2) Medicaid took it upon itself to "update" our address to our previous home on August 28, 2009. The CHIP rep could give no reason as to why Medicaid would "update" our address.

3) Since we were "living" outside Superior's coverage area we needed a different provider, and get this -> since all mail to our "new" address was returned a health plan was chosen for us. Notice any problems here? Anyway Superior ends September 30, 2009 & Seton begins October 1, 2009.

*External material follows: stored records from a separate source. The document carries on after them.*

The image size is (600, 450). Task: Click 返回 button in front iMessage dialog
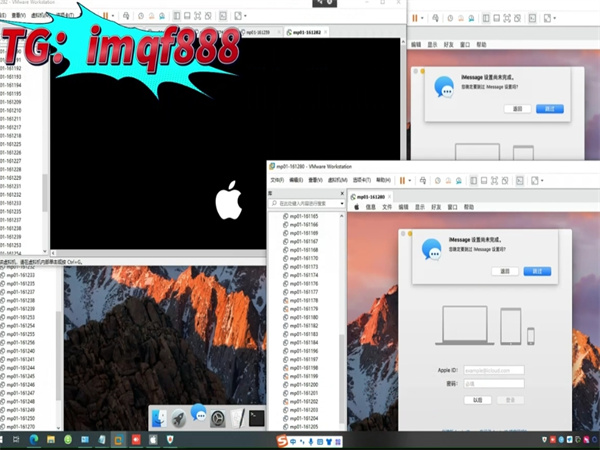pos(506,271)
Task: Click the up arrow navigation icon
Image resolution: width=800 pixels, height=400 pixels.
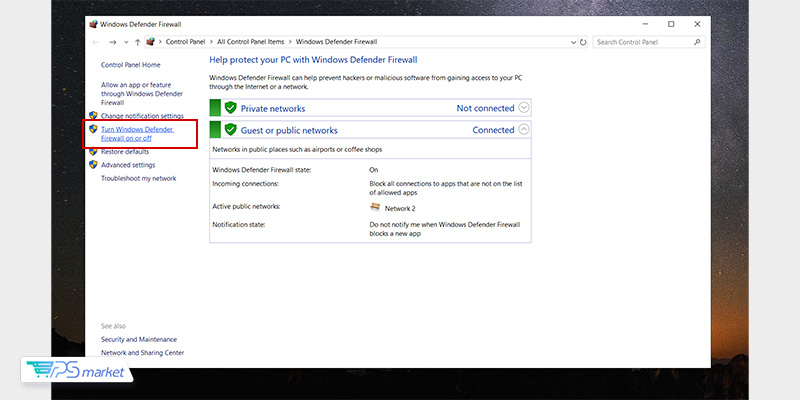Action: [138, 42]
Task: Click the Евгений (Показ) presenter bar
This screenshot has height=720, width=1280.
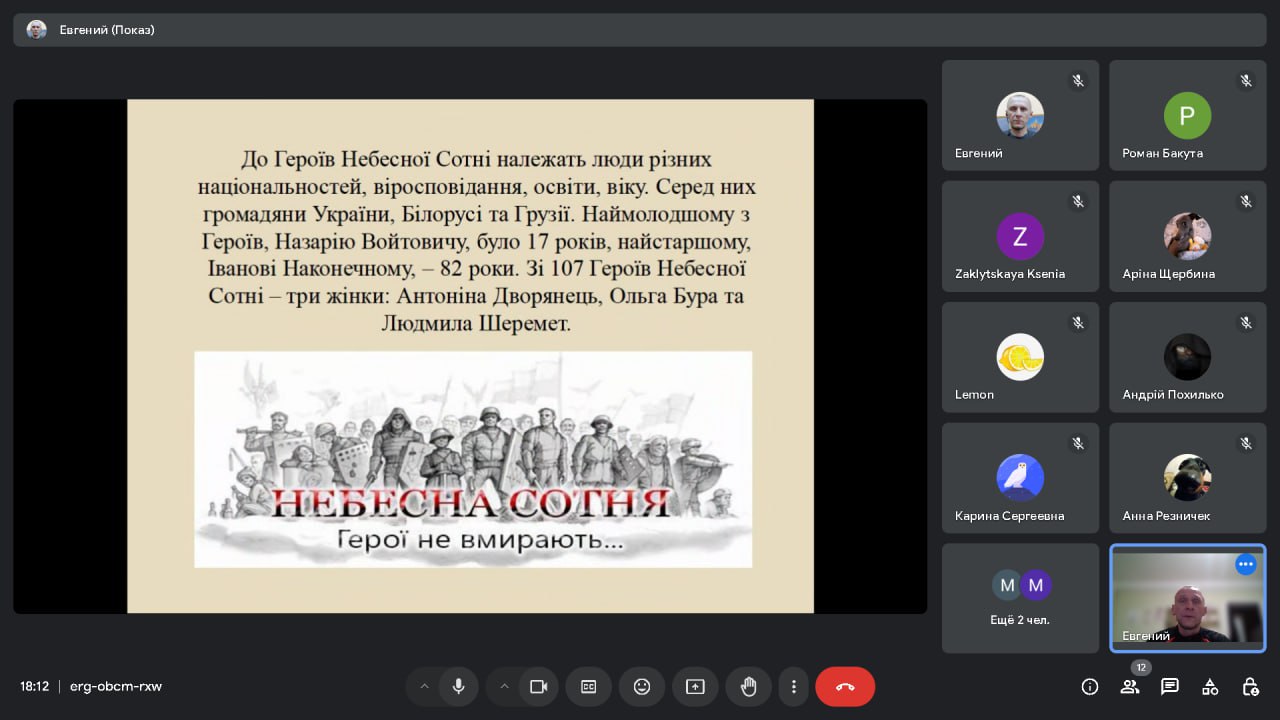Action: click(x=640, y=30)
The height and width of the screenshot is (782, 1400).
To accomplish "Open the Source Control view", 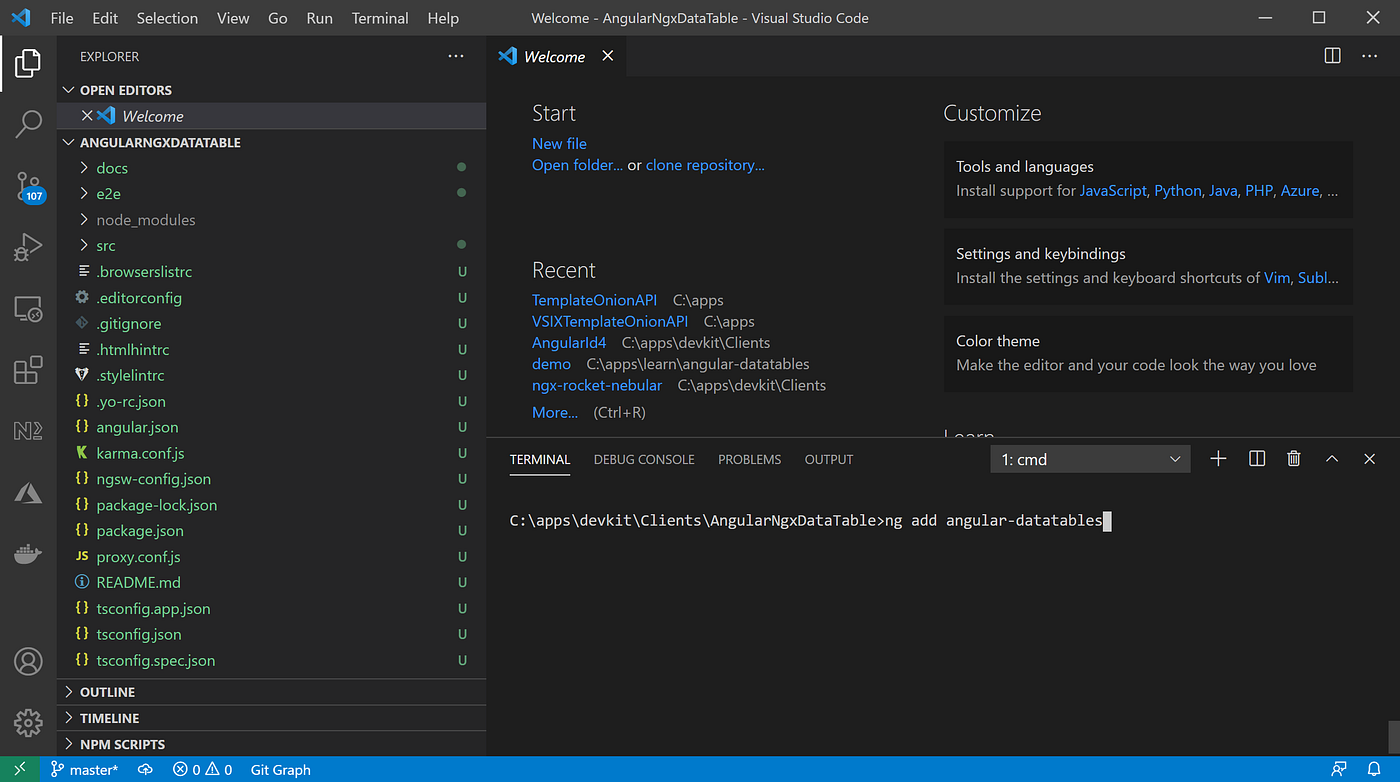I will point(28,185).
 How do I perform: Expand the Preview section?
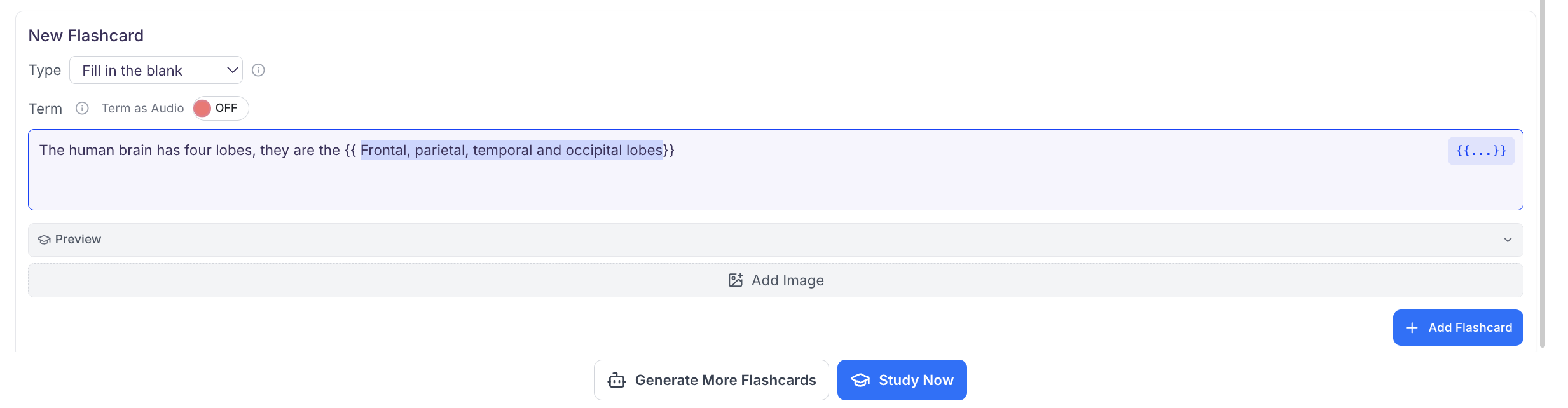click(x=774, y=240)
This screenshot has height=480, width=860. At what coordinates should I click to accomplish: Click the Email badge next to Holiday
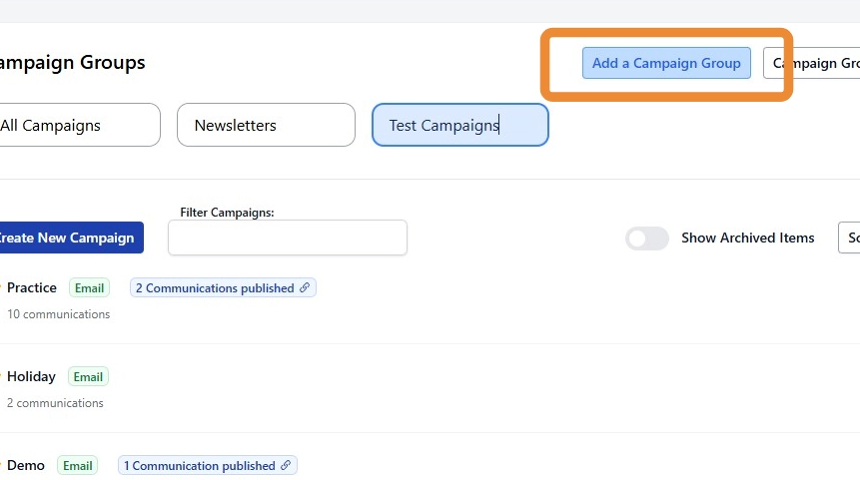coord(88,377)
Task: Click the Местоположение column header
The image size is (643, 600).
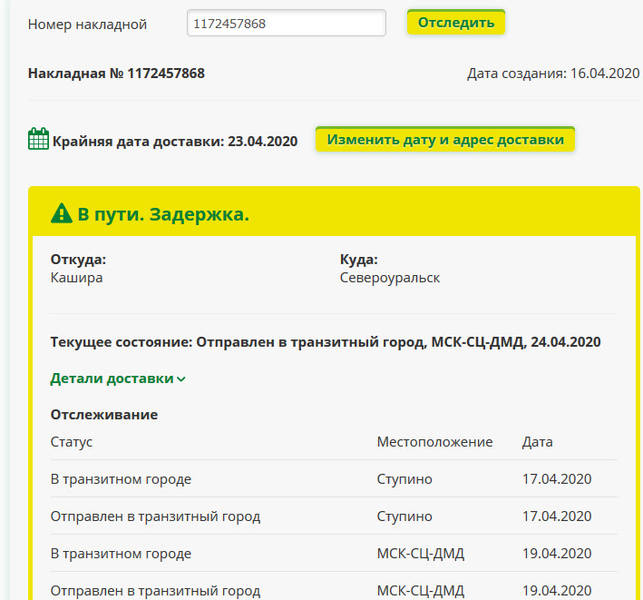Action: click(x=435, y=442)
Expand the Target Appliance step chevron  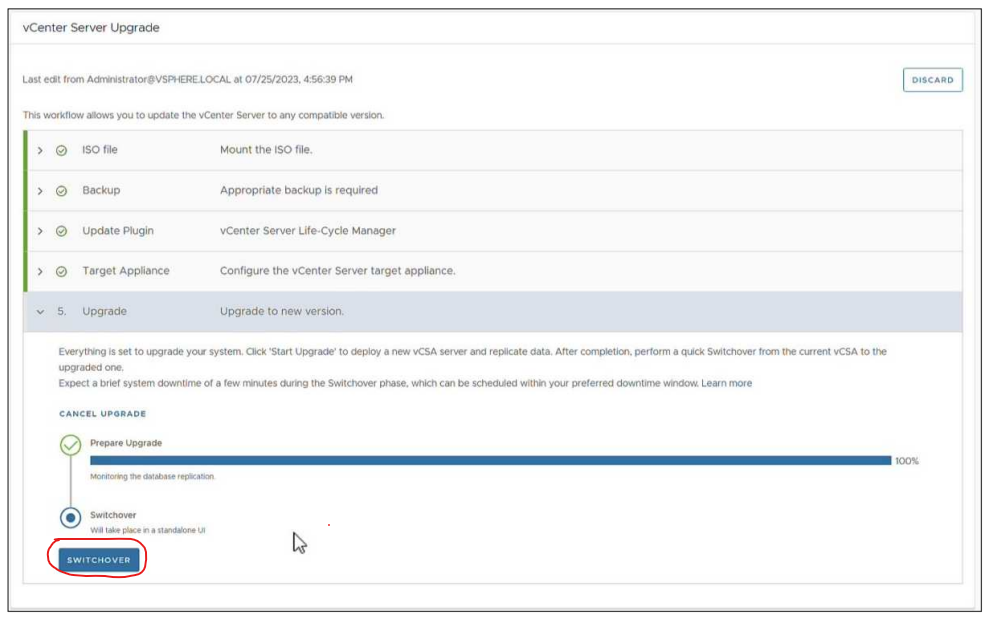pyautogui.click(x=41, y=271)
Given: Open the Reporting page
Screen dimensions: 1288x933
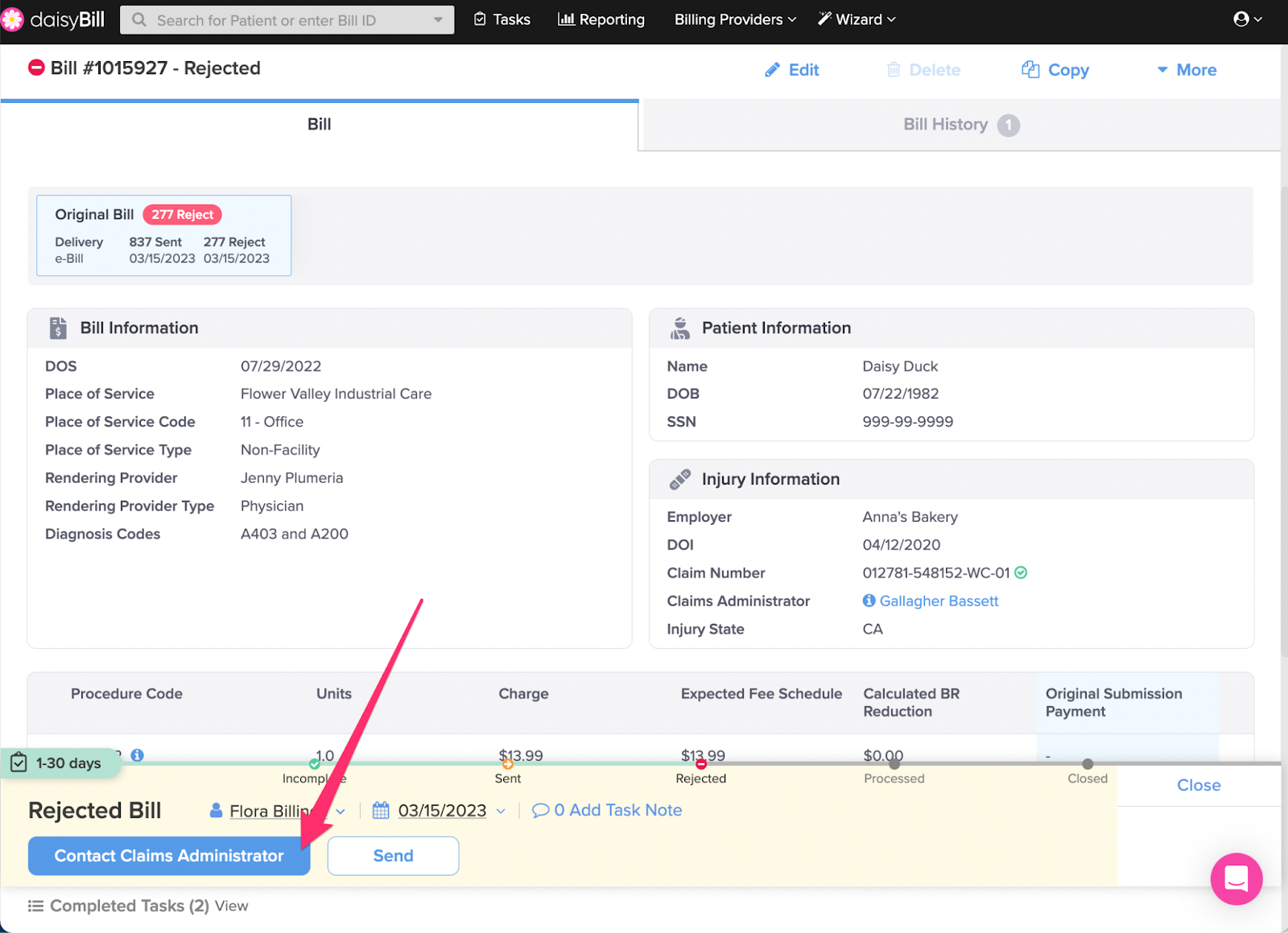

4) Since all mail is getting returned CHIP changes our address back to the "old" address - the correct one - and reprints/mails one solitary notice, mentioning how the state has decided to do whatever it wants without our consent or making us aware (paraphrased liberally). Additionally Seton is to mail us an ID card. This letter is dated October 1, 2009, and we didn't keep the envelope to verify the postmark. Two problems here: ID cards are sent to wrong address (and returned obviously), and now we're once again living outside of our provider's coverage area.

5) Sam gets sick,and on October 17, 2009 she spikes a 106 degree fever, resulting in a trip to the ER. We give the hospital her Superior ID card because that's what we have and what we think we have.

6) We get Sam's new ID card from Superior. You see CHIP changed us back without notice again after they "updated" our address.

7) We get a letter from the hospital about the claim being denied. Tiff pulls out the new ID card from Superior to update the account info.

8) We get another letter from the hospital about the claim - we make sure the info is correct again.

9) Time goes by. Then we get this letter from the collections agency demanding $467. I tell them I need to find out what's going on and call CHIP. About five hours later (five hours over three days) I've put together all the above.

10) By the way, the collections agency wants money for "physician services." All that talk with the hospital - yeah, different bill. Not only is it a different bill, but it's a bill we haven't even seen yet. We've been calling the hospital about a bill that's coming from a third party,and no one has caught on. I specifically asked the lady at the hospital if we were talking about the bill for $467 (that specific amount), and she said yes. What she should have said was, "No. The amount of your hospital bill is $1,004." Then I would have said to myself, "WTF!?! Something is amiss."

What's worse is we're being charged ~$1,500 total for a Nurse Practitioner to misdiagnose our daughter with the flu "by the look of her eyes" - she had an ear infection as correctly diagnosed by her pediatrician a week later. It seems to me if taxes are raised to support universal healthcare it's because of the greedy bastard hospitals like Memorial Hermann in Katy, TX...$1,500 for a pseudo-doctor to look at my daughter's eyes and request an xray. Do no harm? What a joke, if energy companies were raping people like Memorial Hermann is it would be all over the news like Enron. But the medical industry? No, medicine is for good....

Right now the bitterness is too great, so I'll have to finish this later.